Seminar: Causal Inference - Theory and Applications in Enterprise Computing
Learning cause-effect relationships is a central goal in many research areas. Various techniques and algorithms exist to learn causal structures solely based on observational data since interventions are often infeasible for real-world applications. The PC algorithm is a constraint-based causal structure learning algorithm to learn the underlying causal structure of observed variables by performing conditional independence tests (CI-tests). Motivated by the steady advances in hardware technology, purely CPU- or GPU-based parallel implementations of the PC algorithm such as pcalg and cuPC do not harness the computational power of all processing units available in a heterogeneous setting.

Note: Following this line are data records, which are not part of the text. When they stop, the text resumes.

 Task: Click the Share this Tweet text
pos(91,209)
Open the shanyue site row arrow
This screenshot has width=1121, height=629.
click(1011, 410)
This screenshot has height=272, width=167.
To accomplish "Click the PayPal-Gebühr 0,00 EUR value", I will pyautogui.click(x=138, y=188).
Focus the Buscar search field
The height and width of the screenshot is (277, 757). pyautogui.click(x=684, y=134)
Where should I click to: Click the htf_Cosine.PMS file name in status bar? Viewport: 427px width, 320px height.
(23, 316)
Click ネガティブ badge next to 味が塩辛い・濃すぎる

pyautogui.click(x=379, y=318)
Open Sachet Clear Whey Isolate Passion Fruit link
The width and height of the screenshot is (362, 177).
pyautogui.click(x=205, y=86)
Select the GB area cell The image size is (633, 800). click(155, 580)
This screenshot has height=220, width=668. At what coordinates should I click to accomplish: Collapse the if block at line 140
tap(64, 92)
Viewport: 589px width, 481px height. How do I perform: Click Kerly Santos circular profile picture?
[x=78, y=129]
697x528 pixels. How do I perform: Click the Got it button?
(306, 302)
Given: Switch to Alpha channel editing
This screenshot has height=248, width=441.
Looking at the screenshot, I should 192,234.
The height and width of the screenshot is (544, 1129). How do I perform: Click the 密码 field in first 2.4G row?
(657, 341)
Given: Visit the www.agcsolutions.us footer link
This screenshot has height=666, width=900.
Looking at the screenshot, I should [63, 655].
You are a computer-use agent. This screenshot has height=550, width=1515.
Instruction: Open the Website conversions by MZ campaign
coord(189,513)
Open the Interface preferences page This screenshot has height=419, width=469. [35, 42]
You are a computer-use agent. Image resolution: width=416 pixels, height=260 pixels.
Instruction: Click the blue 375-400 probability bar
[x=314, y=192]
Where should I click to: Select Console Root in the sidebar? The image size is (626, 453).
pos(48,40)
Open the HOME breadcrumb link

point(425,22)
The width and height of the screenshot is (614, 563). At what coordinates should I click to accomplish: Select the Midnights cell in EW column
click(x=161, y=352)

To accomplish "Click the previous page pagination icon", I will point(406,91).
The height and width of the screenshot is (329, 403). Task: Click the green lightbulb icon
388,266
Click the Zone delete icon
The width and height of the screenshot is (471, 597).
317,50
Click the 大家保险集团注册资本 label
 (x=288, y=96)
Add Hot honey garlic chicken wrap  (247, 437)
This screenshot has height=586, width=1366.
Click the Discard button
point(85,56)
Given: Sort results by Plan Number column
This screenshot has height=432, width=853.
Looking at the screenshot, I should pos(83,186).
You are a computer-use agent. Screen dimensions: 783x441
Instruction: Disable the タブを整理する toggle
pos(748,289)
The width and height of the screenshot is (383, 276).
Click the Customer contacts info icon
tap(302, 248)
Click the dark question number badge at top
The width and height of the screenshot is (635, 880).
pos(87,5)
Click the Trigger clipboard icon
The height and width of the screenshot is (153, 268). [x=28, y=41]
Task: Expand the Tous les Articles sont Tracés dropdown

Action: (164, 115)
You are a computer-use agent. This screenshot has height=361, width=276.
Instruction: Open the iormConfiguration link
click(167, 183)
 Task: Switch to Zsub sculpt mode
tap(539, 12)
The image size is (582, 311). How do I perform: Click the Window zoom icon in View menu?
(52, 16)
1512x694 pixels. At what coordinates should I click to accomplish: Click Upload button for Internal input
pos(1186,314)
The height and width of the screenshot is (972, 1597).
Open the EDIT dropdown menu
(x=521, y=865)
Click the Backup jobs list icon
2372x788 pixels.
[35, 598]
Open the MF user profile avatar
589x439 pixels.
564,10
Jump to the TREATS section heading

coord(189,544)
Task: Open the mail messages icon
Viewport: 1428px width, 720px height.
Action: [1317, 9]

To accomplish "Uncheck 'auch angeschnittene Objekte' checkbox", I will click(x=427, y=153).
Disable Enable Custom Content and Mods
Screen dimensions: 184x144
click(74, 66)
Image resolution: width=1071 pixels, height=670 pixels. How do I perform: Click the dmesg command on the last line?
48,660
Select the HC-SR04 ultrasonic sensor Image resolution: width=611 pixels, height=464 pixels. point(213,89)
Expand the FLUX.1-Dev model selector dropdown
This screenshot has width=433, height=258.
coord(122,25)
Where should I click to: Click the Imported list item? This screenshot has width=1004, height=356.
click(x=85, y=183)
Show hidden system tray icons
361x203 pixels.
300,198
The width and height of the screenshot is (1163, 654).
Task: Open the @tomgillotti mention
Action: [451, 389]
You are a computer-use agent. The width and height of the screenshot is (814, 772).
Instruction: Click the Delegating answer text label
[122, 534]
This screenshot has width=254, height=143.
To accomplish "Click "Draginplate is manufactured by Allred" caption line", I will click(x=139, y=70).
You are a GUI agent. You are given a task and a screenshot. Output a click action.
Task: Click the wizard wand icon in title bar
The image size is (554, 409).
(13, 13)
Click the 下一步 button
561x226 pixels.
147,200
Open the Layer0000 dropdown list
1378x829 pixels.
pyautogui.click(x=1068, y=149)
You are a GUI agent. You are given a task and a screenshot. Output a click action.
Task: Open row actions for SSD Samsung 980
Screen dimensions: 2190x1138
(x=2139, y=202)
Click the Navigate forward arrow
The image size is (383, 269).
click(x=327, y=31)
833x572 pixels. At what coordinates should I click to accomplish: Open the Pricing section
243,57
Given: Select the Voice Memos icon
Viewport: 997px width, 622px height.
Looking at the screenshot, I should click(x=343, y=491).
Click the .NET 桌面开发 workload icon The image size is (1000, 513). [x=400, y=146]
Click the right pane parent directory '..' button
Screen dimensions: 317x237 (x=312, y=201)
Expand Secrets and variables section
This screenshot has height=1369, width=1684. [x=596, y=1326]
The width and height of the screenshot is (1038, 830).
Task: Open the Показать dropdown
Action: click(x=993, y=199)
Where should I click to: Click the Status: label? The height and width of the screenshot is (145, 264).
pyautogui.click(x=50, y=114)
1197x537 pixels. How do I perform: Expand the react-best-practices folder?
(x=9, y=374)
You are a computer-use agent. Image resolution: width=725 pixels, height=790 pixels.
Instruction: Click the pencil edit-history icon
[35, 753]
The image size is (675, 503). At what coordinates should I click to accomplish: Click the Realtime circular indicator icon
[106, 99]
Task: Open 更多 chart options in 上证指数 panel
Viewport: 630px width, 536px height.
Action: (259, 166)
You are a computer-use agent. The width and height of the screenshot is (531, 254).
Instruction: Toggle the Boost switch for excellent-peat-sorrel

In this paper, we study heterogeneous CPU-GPU computing for constraint-based causal structure learning. We evaluate two state-of-the-art implementations of the PC algorithm (i.e., pcalg and cuPC) and derive potential performance improvements by utilizing the available heterogeneous setup. We propose a general approach for heterogeneous constraint-based causal structure learning using static workload-partitioning. The core idea is to perform the CI-tests simultaneously on both CPU and GPU and merge the results afterwards. We provide a reference implementation based on pcalg and cuPC for our heterogeneous approach. Our experimental evaluation shows that for large problem sizes the additional overhead of the heterogeneous setting becomes negligible and we achieve comparable performance to modern PC algorithm implementations while utilizing the available resources of both CPU and GPU.
make cupc_heterogeneous
cd ./scripts
Rscript run_cupc_heterogeneous.R